Le mot "bouter" nous est familier car il a été utilisé pour exprimer l'envie de renvoyer les anglais chez eux pendant la guerre de cent ans :"Boutez les anglais hors de France !". Mais, il évoque aussi un outil, le boutoir. Ce mot sert également à qualifier le groin et les canines du cochon fouillant le sol en poussant.

En latin, pousser se traduit « pellere » et « pellare » nous dirigeant vers d’autres mots comme interpeller, pousser vers la rive, accoster quelqu’un.

L’indo-européen nous donne « pel », agiter puis « polemos » en grec, guerre, polémique.

De façon presque obsessionnelle, pousser, bouter, pellare et bien sûr, polemos, nous ramènent à l’affrontement, la polémique et la guerre.

Concernant le mot « tirer » pourtant commun, son origine est obscure. Il apparaît dans la chanson de Roland et nous donne « tirare » en Italien ou « tirar » en espagnol, peut-être « tractus » en latin.

J’ai retrouvé la trace de notre « saquer » en Picardie. Il pourrait venir de « sac » à travers l’expression « donner à quelqu’un son sac », c’est à dire être congédié.

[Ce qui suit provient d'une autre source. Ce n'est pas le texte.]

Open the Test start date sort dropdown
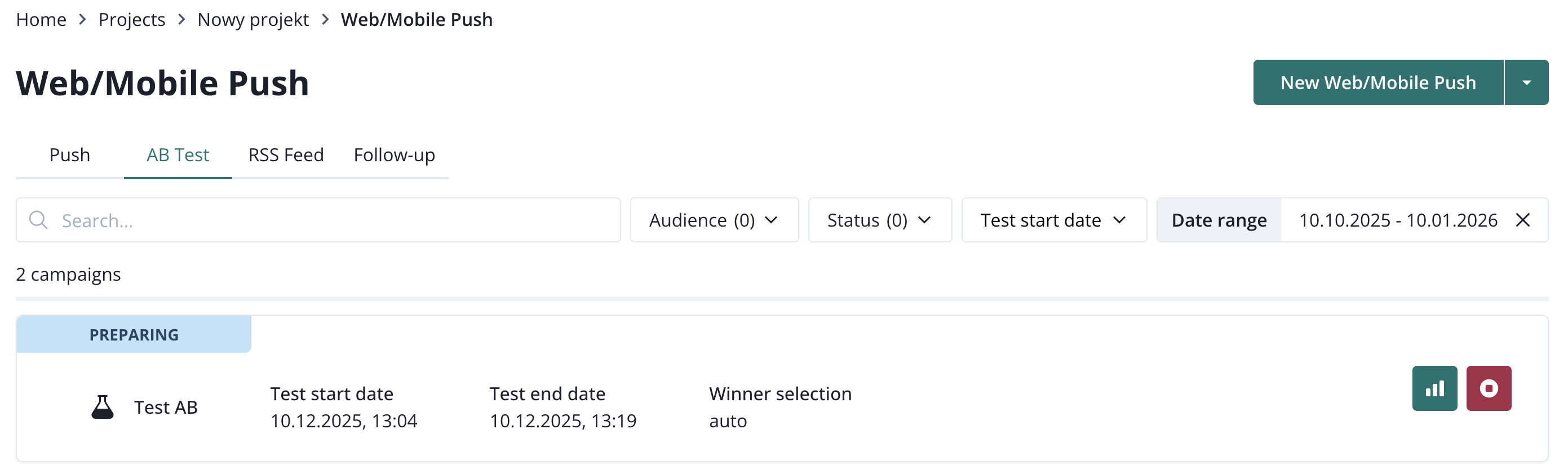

Ou peut-être venir d’une expression de la marine, « saquer la voile » (souquer ?), la tirer, la rentrer au dedans du navire. 

Il peut paraître étonnant de voir un instrument de musique désigné par des termes évoquant la violence. Mais ce serait oublier l’un des usages du son et de la musique, c’est à dire la guerre et la valorisation des actes de bravoures.

Le trombone n’échappe pas à la règle et hérite naturellement, de l’usage martial de la trompette. De tous temps, la musique a mené les hommes à la guerre et accessoirement, à la mort.

Elle est l’outil du pouvoir grâce au pouvoir qu’elle exerce sur nous. Dans son livre « Si c’est un homme », Primo Levi décrit l’influence de la musique sur les déportés, littéralement poussés ou tirés, par le rythme et l’air joué par la fanfare, comme des marionnettes pour les camps de travail dans lesquels, ils trouvaient la souffrance et la mort.

Le sacqueboute est d’abord utilisé pour renforcer les polyphonies vocales dans les compositions sacrées. À la renaissance et à la période baroque, il est employé aussi bien pour la musique profane que sacrée.

Il deviendra progressivement un instrument de fanfare, formation dont l’objet est de convoquer les auditeurs dans la rue ou, pour les formations militaires, de mener les hommes au combat.

Plus tard, il sera employé pour jouer du Jazz évocation d’une autre forme de souffrance et de résilience.

Pour moi, le trombone symbolise notre destin commun, celui d’être tiré et poussé, « sacquebouté », balloté par la vie. À l’instar du fétu de paille emporté dans un courant puissant, il évoque notre incapacité à influencer profondément le cours de notre destinée.